しかしある時を境にそれは崩れた。祈りの弓が発動した後に取り込まれたのだ。寧ろ前より巨大化しつつあった。
「『進化』し始めたんだゾ……!」
「進化……!?」
「インベーダーはゲッター線っていうのを食べているから、進化をすごく早く出来ちゃうんだゾ!」
ゲッター線……インベーダーが好んで取り込むこの放射線は無機物、有機物問わずに進化を促す。その目的は宇宙の外にいる『●●●』を倒す為に大いなる存在たちが生み出した究極の決戦兵器の片割れ、そして人類はそのためにゲッター線により進化させられた進化する兵器とされる。
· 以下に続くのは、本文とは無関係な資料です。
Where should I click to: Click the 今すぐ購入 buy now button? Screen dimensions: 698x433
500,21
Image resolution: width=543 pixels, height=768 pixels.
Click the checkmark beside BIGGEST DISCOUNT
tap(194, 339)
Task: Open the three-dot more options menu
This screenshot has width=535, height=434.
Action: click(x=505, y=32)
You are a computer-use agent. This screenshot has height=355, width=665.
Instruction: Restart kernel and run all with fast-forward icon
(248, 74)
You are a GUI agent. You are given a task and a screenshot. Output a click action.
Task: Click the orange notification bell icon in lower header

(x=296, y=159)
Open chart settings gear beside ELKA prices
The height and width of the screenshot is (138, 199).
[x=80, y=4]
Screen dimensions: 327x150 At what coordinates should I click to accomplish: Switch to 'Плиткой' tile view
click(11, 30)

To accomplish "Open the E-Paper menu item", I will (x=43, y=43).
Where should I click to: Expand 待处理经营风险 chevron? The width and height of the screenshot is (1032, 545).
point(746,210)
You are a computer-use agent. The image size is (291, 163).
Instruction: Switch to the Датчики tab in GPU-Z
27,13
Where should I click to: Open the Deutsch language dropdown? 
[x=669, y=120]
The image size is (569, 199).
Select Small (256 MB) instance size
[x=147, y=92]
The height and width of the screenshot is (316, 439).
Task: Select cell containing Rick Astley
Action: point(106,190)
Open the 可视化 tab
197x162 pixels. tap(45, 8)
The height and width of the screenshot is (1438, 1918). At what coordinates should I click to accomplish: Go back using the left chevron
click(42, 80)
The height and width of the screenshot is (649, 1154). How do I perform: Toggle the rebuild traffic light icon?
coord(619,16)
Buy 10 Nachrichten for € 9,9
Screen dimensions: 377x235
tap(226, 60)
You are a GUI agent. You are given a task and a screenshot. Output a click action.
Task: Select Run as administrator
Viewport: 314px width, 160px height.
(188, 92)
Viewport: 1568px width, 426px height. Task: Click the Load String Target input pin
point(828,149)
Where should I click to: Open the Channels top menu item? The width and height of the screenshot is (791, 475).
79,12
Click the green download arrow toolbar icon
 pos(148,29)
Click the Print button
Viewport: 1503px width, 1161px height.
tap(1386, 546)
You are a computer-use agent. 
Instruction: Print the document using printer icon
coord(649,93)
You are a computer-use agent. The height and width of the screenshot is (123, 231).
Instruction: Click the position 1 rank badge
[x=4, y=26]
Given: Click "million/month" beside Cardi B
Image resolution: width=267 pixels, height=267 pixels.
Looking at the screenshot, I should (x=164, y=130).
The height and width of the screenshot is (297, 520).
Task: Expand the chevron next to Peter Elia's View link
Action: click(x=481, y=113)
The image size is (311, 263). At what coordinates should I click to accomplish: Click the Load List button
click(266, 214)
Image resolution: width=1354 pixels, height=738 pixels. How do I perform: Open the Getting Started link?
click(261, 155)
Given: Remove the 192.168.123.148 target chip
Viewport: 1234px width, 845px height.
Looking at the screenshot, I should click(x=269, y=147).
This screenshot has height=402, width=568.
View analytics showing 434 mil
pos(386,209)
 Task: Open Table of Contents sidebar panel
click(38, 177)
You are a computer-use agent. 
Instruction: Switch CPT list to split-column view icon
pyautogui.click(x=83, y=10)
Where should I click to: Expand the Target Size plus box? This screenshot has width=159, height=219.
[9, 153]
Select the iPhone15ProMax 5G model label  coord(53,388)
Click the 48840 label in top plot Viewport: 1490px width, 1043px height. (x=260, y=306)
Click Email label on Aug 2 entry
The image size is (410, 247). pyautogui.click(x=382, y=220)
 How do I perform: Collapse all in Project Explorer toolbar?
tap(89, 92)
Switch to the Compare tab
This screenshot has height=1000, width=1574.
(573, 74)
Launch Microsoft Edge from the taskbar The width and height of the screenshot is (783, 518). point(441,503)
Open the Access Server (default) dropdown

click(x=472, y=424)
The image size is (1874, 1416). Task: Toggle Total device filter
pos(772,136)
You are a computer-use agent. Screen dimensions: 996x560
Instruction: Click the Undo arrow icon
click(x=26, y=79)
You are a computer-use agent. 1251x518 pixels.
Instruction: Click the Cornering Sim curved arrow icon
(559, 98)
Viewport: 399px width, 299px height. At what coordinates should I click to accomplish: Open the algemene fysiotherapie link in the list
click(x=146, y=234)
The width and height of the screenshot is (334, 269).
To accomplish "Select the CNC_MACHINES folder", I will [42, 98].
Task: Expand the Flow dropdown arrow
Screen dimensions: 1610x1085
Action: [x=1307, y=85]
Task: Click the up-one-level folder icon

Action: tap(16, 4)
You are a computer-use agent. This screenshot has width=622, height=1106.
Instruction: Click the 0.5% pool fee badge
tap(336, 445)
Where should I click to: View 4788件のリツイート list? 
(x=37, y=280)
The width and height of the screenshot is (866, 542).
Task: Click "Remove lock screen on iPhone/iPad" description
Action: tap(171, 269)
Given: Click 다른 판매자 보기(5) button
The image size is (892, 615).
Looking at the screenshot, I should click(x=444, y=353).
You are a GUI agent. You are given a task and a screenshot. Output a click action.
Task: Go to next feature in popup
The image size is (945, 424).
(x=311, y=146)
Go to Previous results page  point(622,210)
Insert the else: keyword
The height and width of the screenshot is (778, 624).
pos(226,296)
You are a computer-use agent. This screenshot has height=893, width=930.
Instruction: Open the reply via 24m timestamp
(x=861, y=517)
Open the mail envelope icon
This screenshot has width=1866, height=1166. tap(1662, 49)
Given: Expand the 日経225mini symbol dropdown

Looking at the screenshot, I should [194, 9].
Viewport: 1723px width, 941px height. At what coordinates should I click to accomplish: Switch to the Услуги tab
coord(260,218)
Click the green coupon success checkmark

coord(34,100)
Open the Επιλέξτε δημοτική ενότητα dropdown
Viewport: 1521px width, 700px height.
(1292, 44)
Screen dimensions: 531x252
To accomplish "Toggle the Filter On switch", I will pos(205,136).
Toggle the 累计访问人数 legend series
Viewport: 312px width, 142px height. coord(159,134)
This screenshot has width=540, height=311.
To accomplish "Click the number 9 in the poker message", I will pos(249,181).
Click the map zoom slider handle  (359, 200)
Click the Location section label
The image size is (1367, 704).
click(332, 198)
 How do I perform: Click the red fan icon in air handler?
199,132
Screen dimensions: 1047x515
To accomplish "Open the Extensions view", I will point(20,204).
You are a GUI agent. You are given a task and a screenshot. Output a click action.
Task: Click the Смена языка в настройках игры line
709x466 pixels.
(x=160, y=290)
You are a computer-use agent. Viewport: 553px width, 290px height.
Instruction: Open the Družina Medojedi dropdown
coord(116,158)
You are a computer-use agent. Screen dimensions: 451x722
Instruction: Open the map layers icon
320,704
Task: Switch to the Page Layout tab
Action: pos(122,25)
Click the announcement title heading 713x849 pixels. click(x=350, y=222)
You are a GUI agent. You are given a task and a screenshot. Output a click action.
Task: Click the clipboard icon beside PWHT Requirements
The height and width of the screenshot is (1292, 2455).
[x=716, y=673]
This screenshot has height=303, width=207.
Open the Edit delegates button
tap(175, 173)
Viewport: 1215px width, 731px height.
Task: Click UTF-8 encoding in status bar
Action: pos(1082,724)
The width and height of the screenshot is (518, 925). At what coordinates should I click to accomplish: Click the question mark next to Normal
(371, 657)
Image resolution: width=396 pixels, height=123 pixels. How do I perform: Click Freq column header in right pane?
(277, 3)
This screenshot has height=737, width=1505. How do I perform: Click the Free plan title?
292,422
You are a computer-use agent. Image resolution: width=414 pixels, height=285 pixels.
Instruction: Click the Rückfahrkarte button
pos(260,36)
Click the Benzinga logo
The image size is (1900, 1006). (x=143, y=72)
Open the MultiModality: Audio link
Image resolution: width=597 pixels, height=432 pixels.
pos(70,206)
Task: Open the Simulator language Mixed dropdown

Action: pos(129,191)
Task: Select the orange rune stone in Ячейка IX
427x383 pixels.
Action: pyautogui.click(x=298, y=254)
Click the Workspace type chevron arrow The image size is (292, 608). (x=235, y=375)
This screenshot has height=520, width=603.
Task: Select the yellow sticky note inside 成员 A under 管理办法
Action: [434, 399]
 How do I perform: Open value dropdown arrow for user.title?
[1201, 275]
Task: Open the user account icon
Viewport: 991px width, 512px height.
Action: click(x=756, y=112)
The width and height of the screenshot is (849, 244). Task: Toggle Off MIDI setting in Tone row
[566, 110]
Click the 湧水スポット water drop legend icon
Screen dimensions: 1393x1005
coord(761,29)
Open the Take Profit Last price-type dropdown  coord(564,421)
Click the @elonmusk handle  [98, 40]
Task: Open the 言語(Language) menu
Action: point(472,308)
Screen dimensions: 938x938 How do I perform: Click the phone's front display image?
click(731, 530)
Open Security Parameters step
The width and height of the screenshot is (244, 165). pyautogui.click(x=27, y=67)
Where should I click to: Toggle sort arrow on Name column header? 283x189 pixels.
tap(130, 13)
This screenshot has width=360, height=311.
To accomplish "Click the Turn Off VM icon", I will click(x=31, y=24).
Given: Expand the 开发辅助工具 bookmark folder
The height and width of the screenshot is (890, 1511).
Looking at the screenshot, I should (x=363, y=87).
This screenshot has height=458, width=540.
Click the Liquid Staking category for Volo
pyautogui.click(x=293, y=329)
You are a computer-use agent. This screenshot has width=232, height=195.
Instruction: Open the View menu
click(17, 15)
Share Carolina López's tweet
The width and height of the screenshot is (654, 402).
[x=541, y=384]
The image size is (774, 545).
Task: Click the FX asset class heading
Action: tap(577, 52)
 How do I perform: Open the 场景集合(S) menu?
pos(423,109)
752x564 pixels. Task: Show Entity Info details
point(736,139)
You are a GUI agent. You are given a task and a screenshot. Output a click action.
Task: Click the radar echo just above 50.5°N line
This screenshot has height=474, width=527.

その為インベーダーは英霊の宝具すら耐性を持ち始めて遂には捕食まで始めたのだ。今の所は祈りの弓だけだがこのままでは時間の問題だろう。
「宝具が効かないなら……叩き切るって事でしょ!」
建物の残骸を足場にしながら武蔵がインベーダーに切りかかる。スキルで1振りで複数の斬撃を生み出しながら目玉をすべて切り潰すと人型のインベーダーは爆散した。が、爆散した背後から今度はデスアーミーが棍棒を振り下ろしており、回避もままならないままもう鼻の先まで来た瞬間巨大な拳が棍棒を弾き複数のピンク色のビームが次々とデスアーミーへと突き刺さり爆散した。
放ったのは高速詠唱を行いながら飛行しながらビームを放つ魔術式を複数展開したメディアである。
「ごめん!」
「気にしないでちょうだい、けどデスアーミーの反応速度……違うわね知能が発達しているのかしら?」
先程からデスアーミーの動きがあからさまに変化していた……インベーダーと違い攻撃は通る為数は確実に減ったが逆にこちら側がスタミナ切れで押され気味だ。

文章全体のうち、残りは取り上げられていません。